Thursday 8 April 2021

"The Scarlet Letter" by Nathaniel Hawthorne"


 A classic of American literature. It has been praised by classic authors George Eliot, DH Lawrence and Henry James. I thought it was dreadful.

It was written in 1850 and is firmly in the melodrama school. As a historical novel it reminded me of Walter Scott. It is full of 'thee and thou' dialogue, with tortured sentence structures:

  • "'One thing, thou that wast my wife, I would enjoin upon thee,' continued the scholar. 'Thou hast kept the secret of thy paramour. Keep, likewise, mine!'"
  • "'Sayest thou so?' cried the Governor. 'Nay, we might have judged that such a child's mother must needs be a scarlet woman, and a worthy type of her of Babylon!'"

It starts with a long rambling frame narrative in which Hawthorne recounts the tribulations of working in a Customs House and eventually gets round to a discovery he has made of a manuscript. The 'Scarlet Letter' story is based, he claims, is based on this manuscript.

At last we get into the story proper. In the first scene Hester Prynne and her baby girl are on the pillory in a puritan New England town in the early days of settlement: she has been convicted of adultery and sentenced to three hours humiliation and a lifetime of wearing on her clothes a scarlet letter A. There are two mysteries. Who is the hunchbacked stranger who, that very moment, has been brought out of the forest by the Indians? And who is the father of Hester's child? The first mystery is resolved within a few chapters: the hunchbacked stranger becomes a vengeful devil. The solution to the second we are pretty sure of long before the half way mark when it is finally revealed (in so much as a Victorian novelist can reveal extra-marital sex).
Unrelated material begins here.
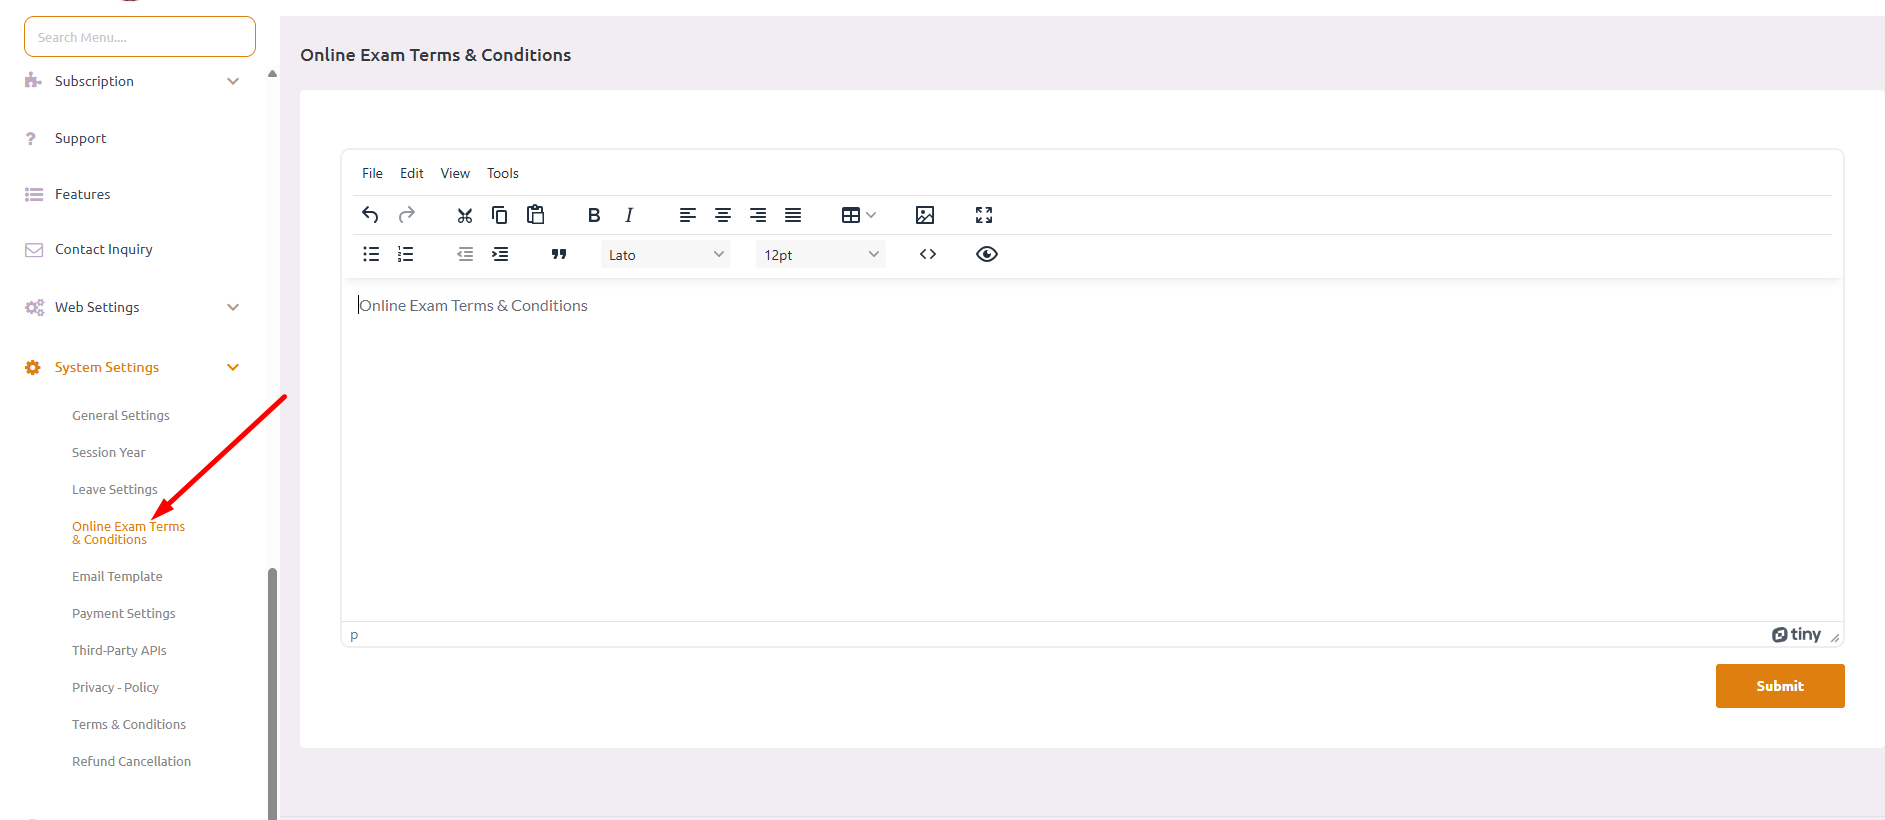Click the Search Menu input field
Screen dimensions: 1885x820
[x=140, y=37]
There is therefore very little dramatic tension in the story. 

The characters are stereotypical. Of course the hunchback is a villain. Of course the accused Hester is an angel. The child is a proto-hippy wild child as a 'natural' child would be in the imagination of a Victorian. There is an old crone who cackles about meeting the devil in the woods. 
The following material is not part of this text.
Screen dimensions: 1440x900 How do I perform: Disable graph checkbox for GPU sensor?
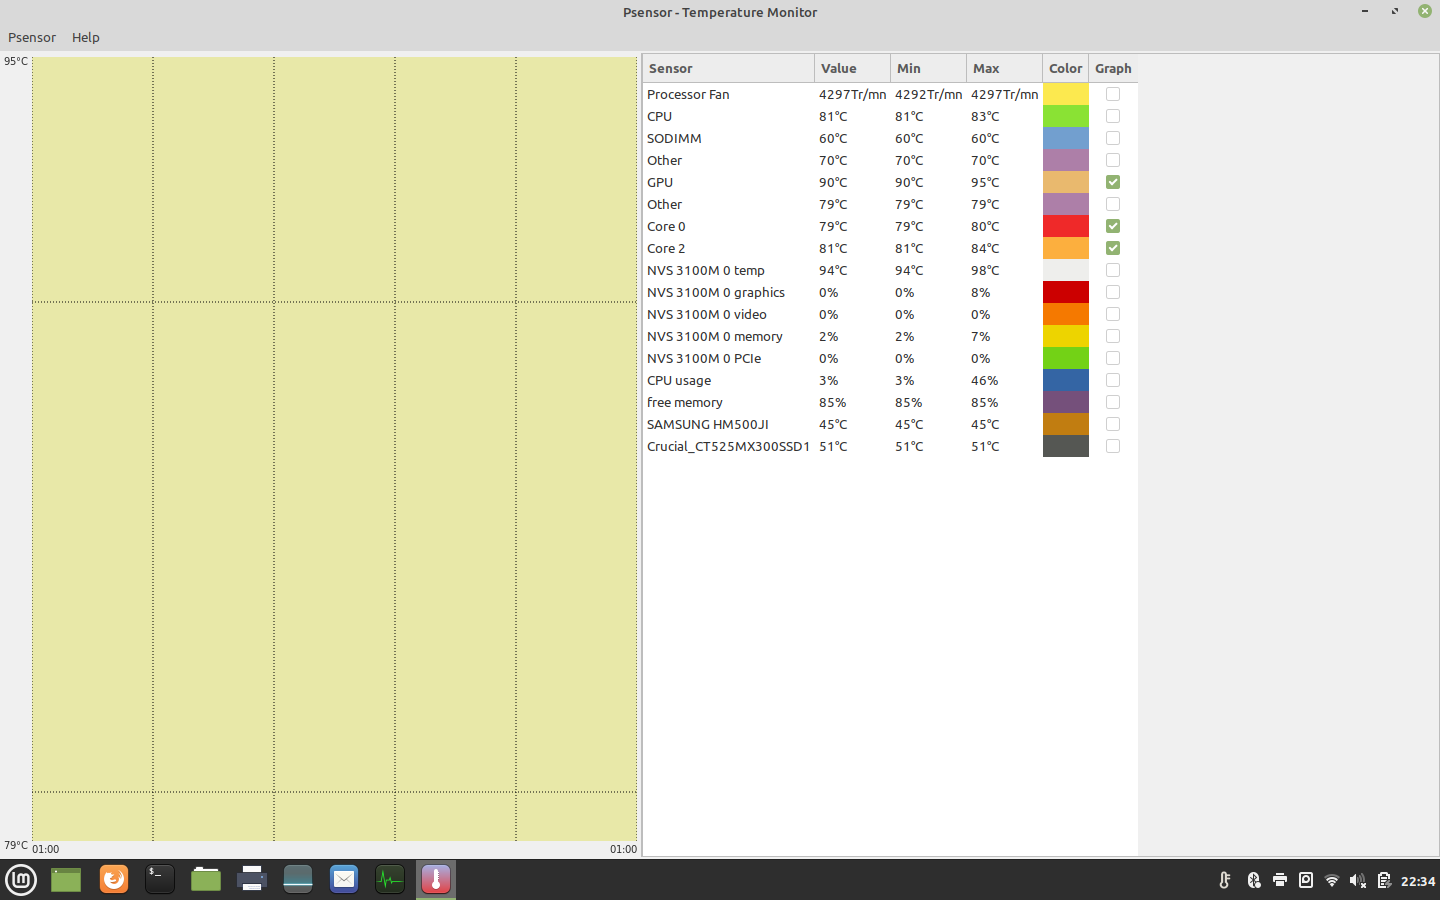(1113, 182)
There are some redeeming moments in which the author makes some cogent observations about life:

  • "Neither the front not the back entrance of the Custom-House opens on the road to Paradise." (Introductory)
  • "The founders of a new colony, whatever Utopia of human virtue and happiness they might originally project, have invariably recognised it among their earliest practical necessities to allot a portion of the virgin soil as a cemetery, and another portion as the site of a prison." (Ch 1)
  • "A man burdened with a secret should especially avoid the intimacy of his physician." (Ch 9)
  • "Trusting no man as his friend, he could not recognise his enemy when the latter actually appeared." (Ch 10)
  • "No man, for any considerable period, can wear one face to himself and another to the multitude without finally getting bewildered as to which may be the true." (Ch 20)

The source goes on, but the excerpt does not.